There are glimpses of Beyoncé’s frustration, which lends itself to a handful of seductively cocksure and thrillingly disobedient tracks, “Riiverdance,” “II Hands II Heaven,” “Tyrant” and “Sweet Honey Buckiin’” among them. On these songs Beyoncé, a zealous student of craft, bends genre to her will, flaunting her deep appreciation of country, hip-hop and dance to create the funkiest chapter on Cowboy Carter. The crisp transitions and jolting vocal layering are some of her best.

But there are moments when she capitulates to the same forces for approval. On songs like “Bodyguard” and “Levii’s Jeans,” she channels contemporary country, but she also sounds bored while doing it. Those songs function as inoffensive window dressing. What does it mean that an artist of Beyoncé’s stature still feels compelled to vie for institutional recognition? What does it say about the people who need her to?

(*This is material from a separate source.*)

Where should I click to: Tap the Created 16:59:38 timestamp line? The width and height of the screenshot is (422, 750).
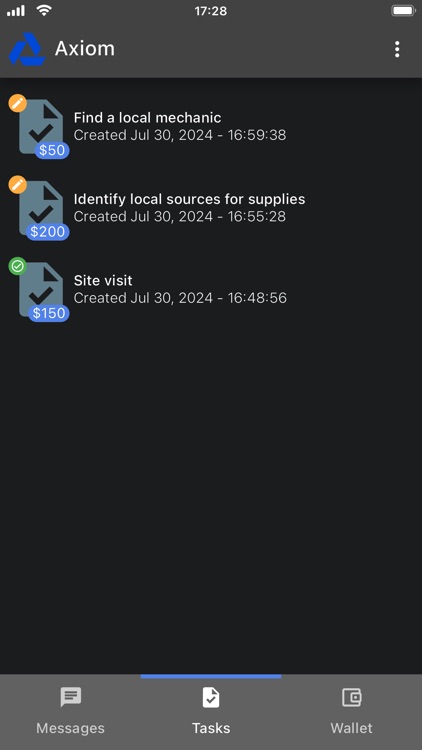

It’s almost a cliché at this point, but Toni Morrison’s sentiments on the functions of racism are useful. The writer often talked about the freedom in refusing the white gaze. Most famously, she called racism a distraction, but it’s what she said immediately after, during that same 1975 speech at Portland State, that is most haunting: “For there is a deadly prison: the prison that is erected when one spends one’s life fighting phantoms, concentrating on myths, and explaining over and over to the conqueror your language, your lifestyle, your history, your habits.”

Renaissance was a bouncy intra-community conversation honoring the Black queer roots of house, disco and techno music within the walls of the artist’s imagined club. Everyone was invited, but Beyoncé seemed to find personal liberation — stretching the bounds of voice as instrument, experimenting with production — in that fictive communion.

Cowboy Carter addresses her detractors and most of the album is weighted by this bid to disprove them. There’s less room for the artist’s imagination unmediated by those ghosts. It makes the handful of moments of explicit Black country music inclusion, like “Blackbiird,” a cover of The Beatles’ Civil Rights-inspired lamentation featuring Adell, Spencer, Kennedy and Roberts, falter when they should lift the spirit.

These artists are mostly relegated to the background, a missed opportunity to harness the power of their voices and to underscore their respective contributions to country music’s fraught terrain. That Post Malone and Miley Cyrus are offered more room is disappointing considering Beyoncé’s call on “Ameriican Requiem” to take up space.

And what to make of Cowboy Carter’s projected images and narrative? This is not a question for Beyoncé, the billionaire pop star whose albums engage only tenuously with politics, but for us, her listening audience. In the cover art (shot by Blair Caldwell) she sits sidesaddle on a horse, clutching a partially visible flag, projecting the image of a rodeo queen.

As she did in her CMA performance, the singer doubles down on belonging by claiming her cultural and national heritage. She is surrounded by a dark nothingness, but here I imagine the ghosts are not too far off. They haunt the edges of the cover and the pastoral image of America projected throughout Cowboy Carter. She addresses them directly on “Ameriican Requiem.” “Can you hear me,” she asks. “Or do you fear me?”

The battle has been staged between Beyoncé and the specters; that she will join the struggle to cleanse the nation of its sins feels like merely an afterthought.